**Exercise requirements**.
Pictures are to be left out, and only the lines below starting at the one with "Viewport: 677px width, 721px" and ending at the one with "Where should I click to: Click palette" are to be reproduced, each exactly, both ends included.

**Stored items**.
------------------------------------------------------------
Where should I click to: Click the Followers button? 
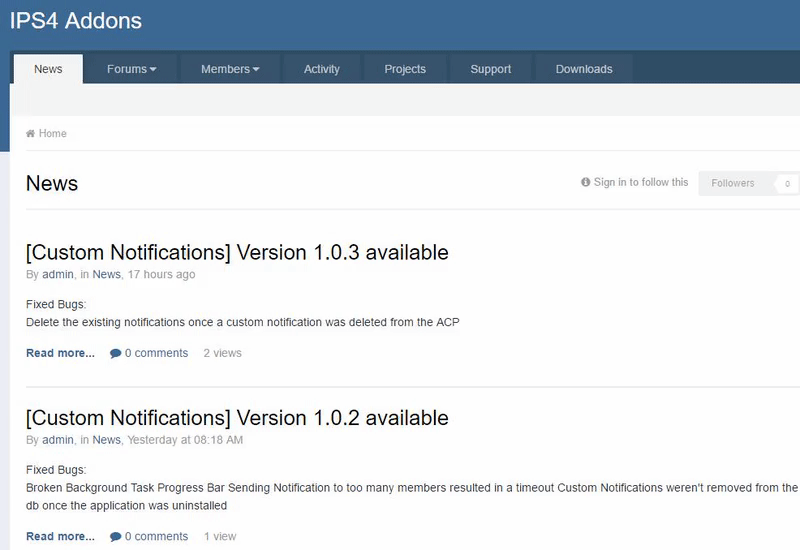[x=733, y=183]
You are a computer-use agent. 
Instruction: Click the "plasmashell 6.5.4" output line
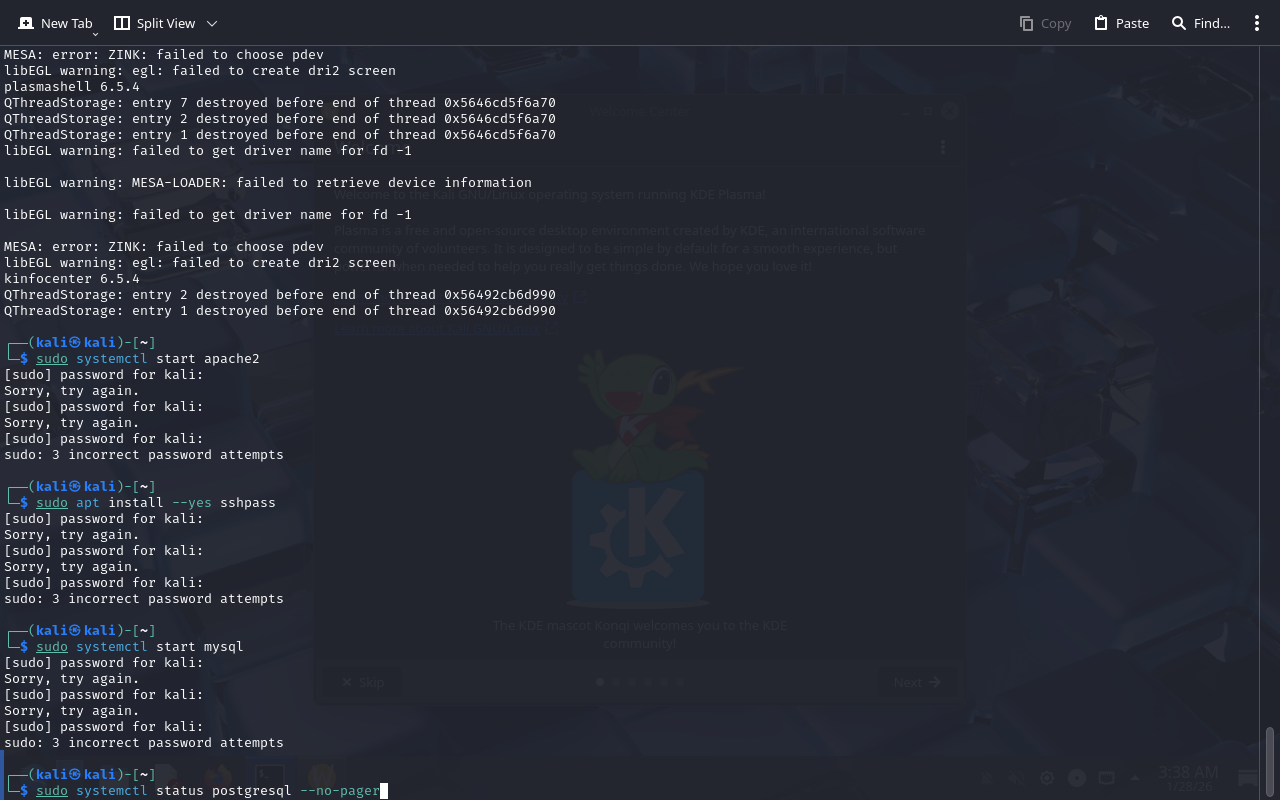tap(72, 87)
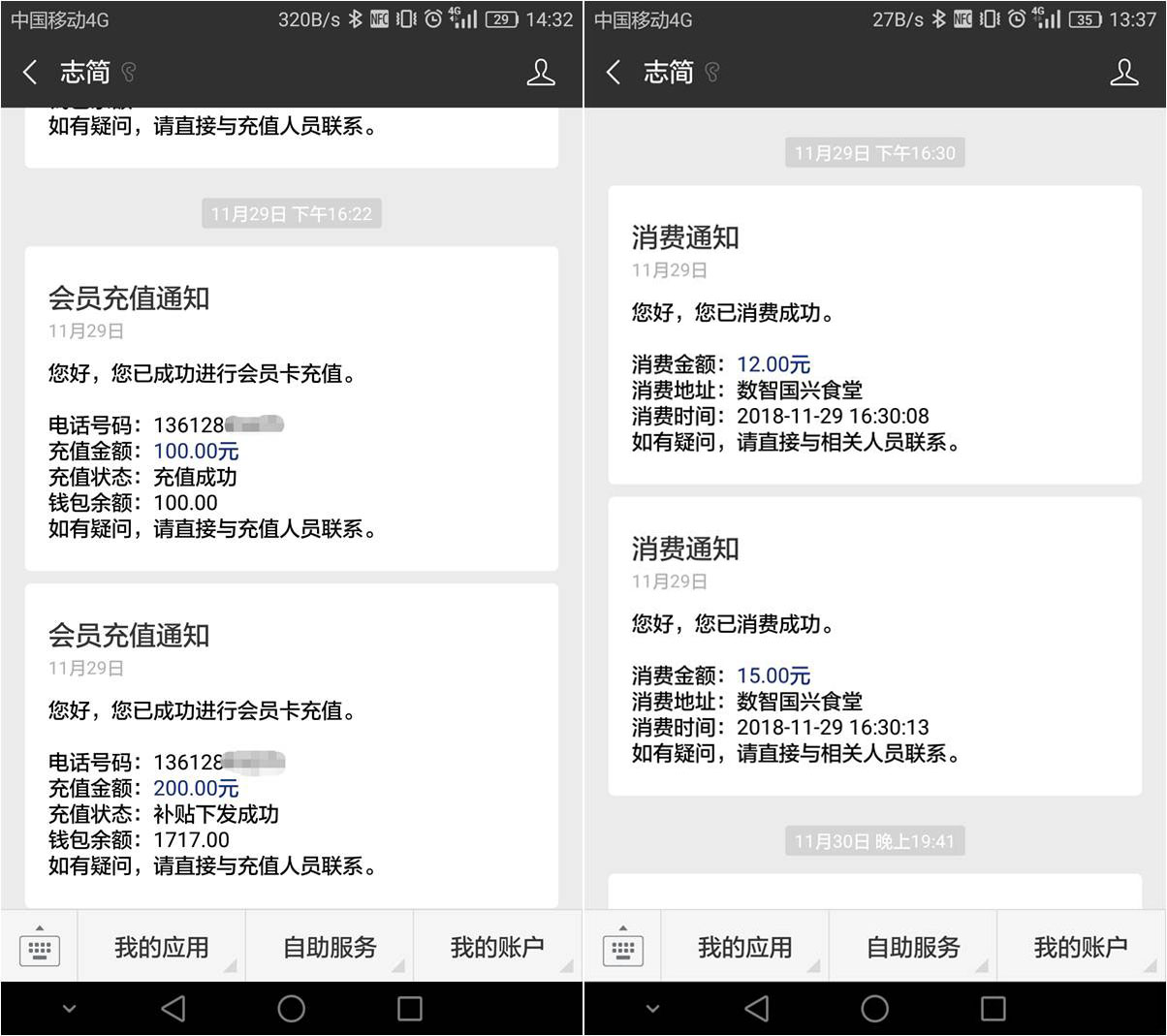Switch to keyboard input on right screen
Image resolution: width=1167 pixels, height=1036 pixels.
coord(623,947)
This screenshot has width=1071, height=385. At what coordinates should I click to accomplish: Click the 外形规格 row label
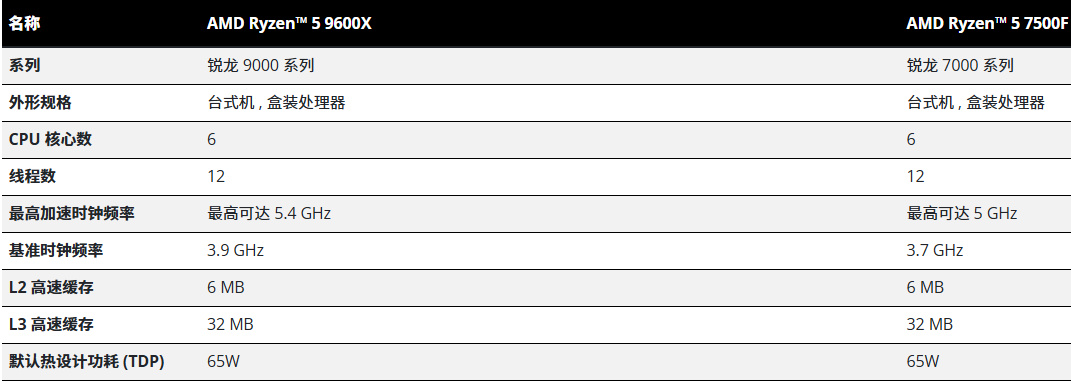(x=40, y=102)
------------------------------------------------------------
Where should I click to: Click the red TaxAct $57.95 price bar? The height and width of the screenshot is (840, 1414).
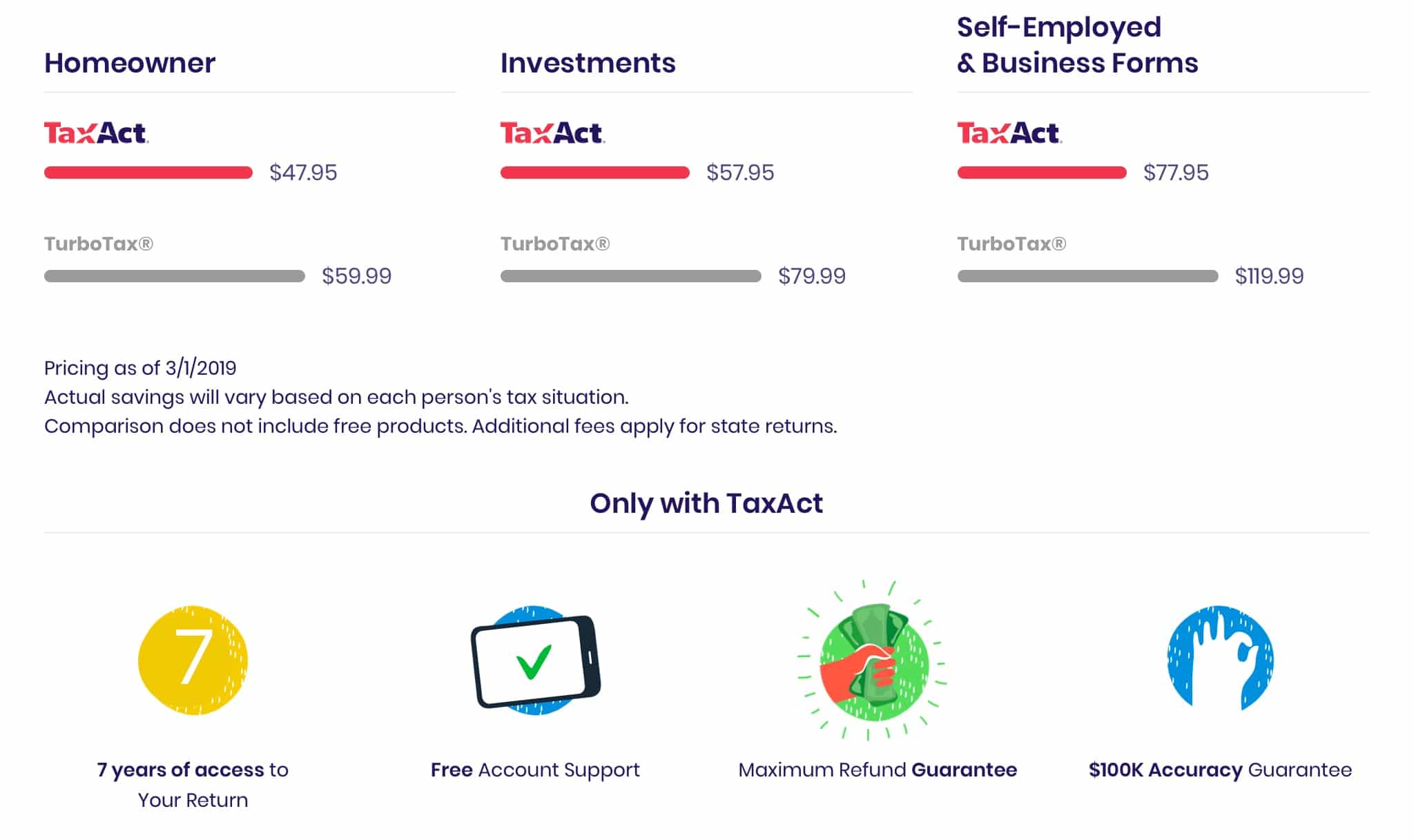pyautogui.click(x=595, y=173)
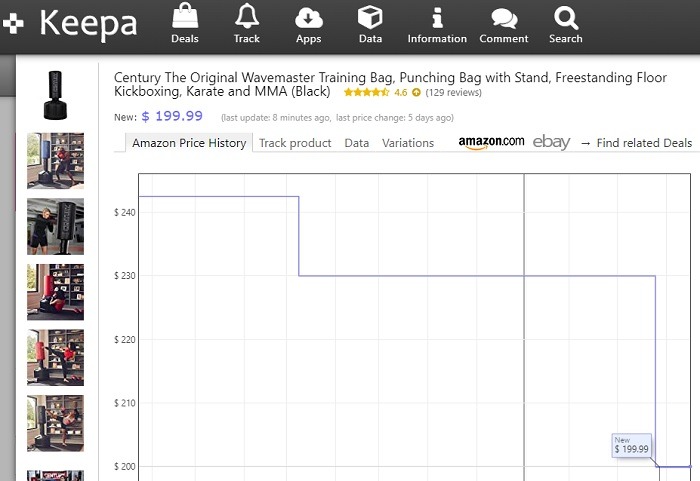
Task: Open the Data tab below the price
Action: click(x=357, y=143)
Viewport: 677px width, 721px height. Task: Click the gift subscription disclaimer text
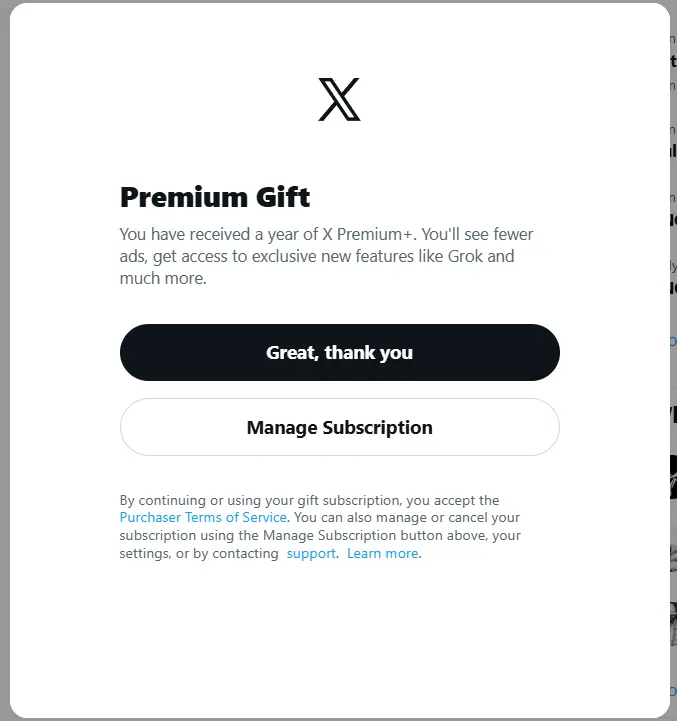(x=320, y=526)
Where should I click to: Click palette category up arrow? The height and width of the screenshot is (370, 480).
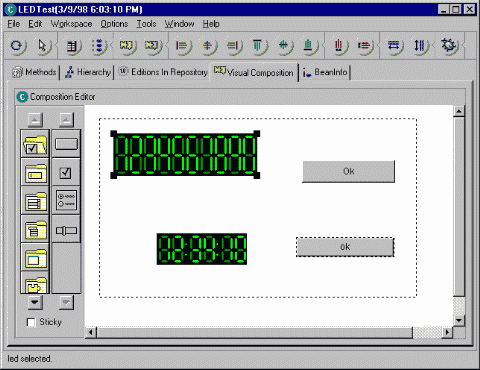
------------------------------------------------------------
**Answer box**.
Viewport: 677px width, 721px height. Task: Click the gift subscription disclaimer text
(x=320, y=526)
Where should I click to: Click palette category up arrow? The height and width of the screenshot is (370, 480).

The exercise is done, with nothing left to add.